> [Short task]:
Copy every line below exactly as it appears, leaving nothing out.

> [Input material]:
※
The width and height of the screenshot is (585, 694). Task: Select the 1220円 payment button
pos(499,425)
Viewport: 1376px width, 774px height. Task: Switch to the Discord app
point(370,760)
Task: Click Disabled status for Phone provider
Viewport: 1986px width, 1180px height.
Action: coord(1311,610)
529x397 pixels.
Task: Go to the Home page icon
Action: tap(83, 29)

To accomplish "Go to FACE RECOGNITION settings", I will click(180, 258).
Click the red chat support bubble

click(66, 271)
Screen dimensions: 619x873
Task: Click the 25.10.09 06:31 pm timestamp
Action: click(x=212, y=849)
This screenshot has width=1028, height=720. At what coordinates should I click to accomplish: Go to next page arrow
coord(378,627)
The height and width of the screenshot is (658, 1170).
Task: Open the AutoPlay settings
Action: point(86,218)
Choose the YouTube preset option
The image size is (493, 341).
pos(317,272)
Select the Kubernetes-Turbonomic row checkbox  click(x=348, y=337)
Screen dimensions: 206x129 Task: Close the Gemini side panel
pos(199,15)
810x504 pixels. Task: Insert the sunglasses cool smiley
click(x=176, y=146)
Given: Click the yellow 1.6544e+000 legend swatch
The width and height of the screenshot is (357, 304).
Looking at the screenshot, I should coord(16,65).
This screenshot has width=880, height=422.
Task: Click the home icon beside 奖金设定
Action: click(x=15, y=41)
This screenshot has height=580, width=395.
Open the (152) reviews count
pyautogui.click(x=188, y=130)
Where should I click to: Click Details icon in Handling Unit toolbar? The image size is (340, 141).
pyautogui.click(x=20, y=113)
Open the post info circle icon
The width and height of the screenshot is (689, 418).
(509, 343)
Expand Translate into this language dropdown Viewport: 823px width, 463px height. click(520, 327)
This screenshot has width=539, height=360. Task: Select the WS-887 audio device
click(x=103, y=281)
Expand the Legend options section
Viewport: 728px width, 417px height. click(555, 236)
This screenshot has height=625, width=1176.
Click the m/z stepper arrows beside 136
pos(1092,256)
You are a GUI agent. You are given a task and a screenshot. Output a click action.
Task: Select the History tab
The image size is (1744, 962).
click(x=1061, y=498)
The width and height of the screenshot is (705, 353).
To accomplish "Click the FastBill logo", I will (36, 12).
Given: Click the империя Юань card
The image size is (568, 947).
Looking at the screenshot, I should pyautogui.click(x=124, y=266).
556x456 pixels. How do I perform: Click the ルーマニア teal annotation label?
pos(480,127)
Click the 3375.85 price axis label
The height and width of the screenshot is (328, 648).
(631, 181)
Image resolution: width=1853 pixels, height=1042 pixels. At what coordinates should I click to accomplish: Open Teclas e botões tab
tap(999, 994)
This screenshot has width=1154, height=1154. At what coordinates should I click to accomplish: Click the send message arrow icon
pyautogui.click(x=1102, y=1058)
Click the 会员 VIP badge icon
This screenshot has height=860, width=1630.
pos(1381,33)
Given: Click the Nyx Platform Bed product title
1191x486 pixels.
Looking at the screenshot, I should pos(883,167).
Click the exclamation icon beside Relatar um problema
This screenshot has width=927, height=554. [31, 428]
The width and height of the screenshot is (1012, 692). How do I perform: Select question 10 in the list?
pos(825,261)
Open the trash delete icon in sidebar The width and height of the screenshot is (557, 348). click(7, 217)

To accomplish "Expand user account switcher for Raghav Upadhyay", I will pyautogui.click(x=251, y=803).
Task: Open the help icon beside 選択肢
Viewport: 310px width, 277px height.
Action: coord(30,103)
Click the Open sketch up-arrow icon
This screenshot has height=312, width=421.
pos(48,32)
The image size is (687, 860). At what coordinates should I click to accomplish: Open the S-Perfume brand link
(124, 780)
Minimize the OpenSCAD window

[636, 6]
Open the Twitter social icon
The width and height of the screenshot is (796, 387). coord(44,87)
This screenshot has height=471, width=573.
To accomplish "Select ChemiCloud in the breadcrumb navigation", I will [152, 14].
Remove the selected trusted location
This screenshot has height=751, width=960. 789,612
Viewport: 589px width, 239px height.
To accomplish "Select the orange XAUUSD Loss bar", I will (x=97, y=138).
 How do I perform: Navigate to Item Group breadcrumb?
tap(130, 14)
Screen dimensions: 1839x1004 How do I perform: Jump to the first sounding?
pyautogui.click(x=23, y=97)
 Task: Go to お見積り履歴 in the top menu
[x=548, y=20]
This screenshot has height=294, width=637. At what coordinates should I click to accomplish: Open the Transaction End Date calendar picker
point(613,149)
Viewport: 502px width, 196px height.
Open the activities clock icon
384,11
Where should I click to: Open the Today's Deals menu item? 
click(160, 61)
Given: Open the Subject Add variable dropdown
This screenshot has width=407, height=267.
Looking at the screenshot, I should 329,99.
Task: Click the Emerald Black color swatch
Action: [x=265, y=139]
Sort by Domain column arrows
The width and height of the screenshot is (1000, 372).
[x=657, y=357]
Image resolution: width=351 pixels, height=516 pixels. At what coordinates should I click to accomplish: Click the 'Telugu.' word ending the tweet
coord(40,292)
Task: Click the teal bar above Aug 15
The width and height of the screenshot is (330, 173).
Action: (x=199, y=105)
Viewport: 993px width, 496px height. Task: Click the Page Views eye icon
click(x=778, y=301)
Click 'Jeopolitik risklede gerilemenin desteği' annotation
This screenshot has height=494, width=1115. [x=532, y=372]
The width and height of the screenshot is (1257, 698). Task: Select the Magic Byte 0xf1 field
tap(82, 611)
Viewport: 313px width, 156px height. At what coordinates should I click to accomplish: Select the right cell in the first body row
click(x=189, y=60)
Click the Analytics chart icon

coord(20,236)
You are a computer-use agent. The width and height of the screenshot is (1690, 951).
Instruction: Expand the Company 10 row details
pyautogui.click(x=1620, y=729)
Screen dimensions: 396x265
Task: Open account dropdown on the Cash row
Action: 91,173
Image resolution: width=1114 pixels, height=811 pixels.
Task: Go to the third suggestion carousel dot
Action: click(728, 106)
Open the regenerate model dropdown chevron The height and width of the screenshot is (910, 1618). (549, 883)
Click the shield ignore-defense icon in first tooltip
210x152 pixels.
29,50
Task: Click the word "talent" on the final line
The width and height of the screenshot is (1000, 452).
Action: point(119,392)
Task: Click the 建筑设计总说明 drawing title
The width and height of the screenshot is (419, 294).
※
> [Final result]:
The width and height of the screenshot is (585, 694). Task: Select the 1220円 payment button
pos(499,425)
Viewport: 1376px width, 774px height. Task: Switch to the Discord app
point(370,760)
Task: Click Disabled status for Phone provider
Viewport: 1986px width, 1180px height.
Action: coord(1311,610)
529x397 pixels.
Task: Go to the Home page icon
Action: tap(83, 29)

To accomplish "Go to FACE RECOGNITION settings", I will click(180, 258).
Click the red chat support bubble

click(66, 271)
Screen dimensions: 619x873
Task: Click the 25.10.09 06:31 pm timestamp
Action: click(x=212, y=849)
This screenshot has width=1028, height=720. At what coordinates should I click to accomplish: Go to next page arrow
coord(378,627)
The height and width of the screenshot is (658, 1170).
Task: Open the AutoPlay settings
Action: point(86,218)
Choose the YouTube preset option
The image size is (493, 341).
pos(317,272)
Select the Kubernetes-Turbonomic row checkbox  click(x=348, y=337)
Screen dimensions: 206x129 Task: Close the Gemini side panel
pos(199,15)
810x504 pixels. Task: Insert the sunglasses cool smiley
click(x=176, y=146)
Given: Click the yellow 1.6544e+000 legend swatch
The width and height of the screenshot is (357, 304).
Looking at the screenshot, I should coord(16,65).
This screenshot has width=880, height=422.
Task: Click the home icon beside 奖金设定
Action: click(x=15, y=41)
This screenshot has height=580, width=395.
Open the (152) reviews count
pyautogui.click(x=188, y=130)
Where should I click to: Click Details icon in Handling Unit toolbar? The image size is (340, 141).
pyautogui.click(x=20, y=113)
Open the post info circle icon
The width and height of the screenshot is (689, 418).
(509, 343)
Expand Translate into this language dropdown Viewport: 823px width, 463px height. click(520, 327)
This screenshot has width=539, height=360. Task: Select the WS-887 audio device
click(x=103, y=281)
Expand the Legend options section
Viewport: 728px width, 417px height. click(555, 236)
This screenshot has height=625, width=1176.
Click the m/z stepper arrows beside 136
pos(1092,256)
You are a GUI agent. You are given a task and a screenshot. Output a click action.
Task: Select the History tab
The image size is (1744, 962).
click(x=1061, y=498)
The width and height of the screenshot is (705, 353).
To accomplish "Click the FastBill logo", I will (36, 12).
Given: Click the империя Юань card
The image size is (568, 947).
Looking at the screenshot, I should pyautogui.click(x=124, y=266).
556x456 pixels. How do I perform: Click the ルーマニア teal annotation label?
pos(480,127)
Click the 3375.85 price axis label
The height and width of the screenshot is (328, 648).
(631, 181)
Image resolution: width=1853 pixels, height=1042 pixels. At what coordinates should I click to accomplish: Open Teclas e botões tab
tap(999, 994)
This screenshot has width=1154, height=1154. At what coordinates should I click to accomplish: Click the send message arrow icon
pyautogui.click(x=1102, y=1058)
Click the 会员 VIP badge icon
This screenshot has height=860, width=1630.
pos(1381,33)
Given: Click the Nyx Platform Bed product title
1191x486 pixels.
Looking at the screenshot, I should pos(883,167).
Click the exclamation icon beside Relatar um problema
This screenshot has width=927, height=554. [31, 428]
The width and height of the screenshot is (1012, 692). How do I perform: Select question 10 in the list?
pos(825,261)
Open the trash delete icon in sidebar The width and height of the screenshot is (557, 348). click(7, 217)

To accomplish "Expand user account switcher for Raghav Upadhyay", I will pyautogui.click(x=251, y=803).
Task: Open the help icon beside 選択肢
Viewport: 310px width, 277px height.
Action: coord(30,103)
Click the Open sketch up-arrow icon
This screenshot has height=312, width=421.
pos(48,32)
The image size is (687, 860). At what coordinates should I click to accomplish: Open the S-Perfume brand link
(124, 780)
Minimize the OpenSCAD window

[636, 6]
Open the Twitter social icon
The width and height of the screenshot is (796, 387). coord(44,87)
This screenshot has height=471, width=573.
To accomplish "Select ChemiCloud in the breadcrumb navigation", I will [152, 14].
Remove the selected trusted location
This screenshot has height=751, width=960. 789,612
Viewport: 589px width, 239px height.
To accomplish "Select the orange XAUUSD Loss bar", I will (x=97, y=138).
 How do I perform: Navigate to Item Group breadcrumb?
tap(130, 14)
Screen dimensions: 1839x1004 How do I perform: Jump to the first sounding?
pyautogui.click(x=23, y=97)
 Task: Go to お見積り履歴 in the top menu
[x=548, y=20]
This screenshot has height=294, width=637. At what coordinates should I click to accomplish: Open the Transaction End Date calendar picker
point(613,149)
Viewport: 502px width, 196px height.
Open the activities clock icon
384,11
Where should I click to: Open the Today's Deals menu item? 
click(160, 61)
Given: Open the Subject Add variable dropdown
This screenshot has width=407, height=267.
Looking at the screenshot, I should 329,99.
Task: Click the Emerald Black color swatch
Action: [x=265, y=139]
Sort by Domain column arrows
The width and height of the screenshot is (1000, 372).
[x=657, y=357]
Image resolution: width=351 pixels, height=516 pixels. At what coordinates should I click to accomplish: Click the 'Telugu.' word ending the tweet
coord(40,292)
Task: Click the teal bar above Aug 15
The width and height of the screenshot is (330, 173).
Action: (x=199, y=105)
Viewport: 993px width, 496px height. Task: Click the Page Views eye icon
click(x=778, y=301)
Click 'Jeopolitik risklede gerilemenin desteği' annotation
This screenshot has height=494, width=1115. [x=532, y=372]
The width and height of the screenshot is (1257, 698). Task: Select the Magic Byte 0xf1 field
tap(82, 611)
Viewport: 313px width, 156px height. At what coordinates should I click to accomplish: Select the right cell in the first body row
click(x=189, y=60)
Click the Analytics chart icon

coord(20,236)
You are a computer-use agent. The width and height of the screenshot is (1690, 951).
Instruction: Expand the Company 10 row details
pyautogui.click(x=1620, y=729)
Screen dimensions: 396x265
Task: Open account dropdown on the Cash row
Action: 91,173
Image resolution: width=1114 pixels, height=811 pixels.
Task: Go to the third suggestion carousel dot
Action: click(728, 106)
Open the regenerate model dropdown chevron The height and width of the screenshot is (910, 1618). (549, 883)
Click the shield ignore-defense icon in first tooltip
210x152 pixels.
29,50
Task: Click the word "talent" on the final line
The width and height of the screenshot is (1000, 452).
Action: point(119,392)
Task: Click the 建筑设计总说明 drawing title
The width and height of the screenshot is (419, 294).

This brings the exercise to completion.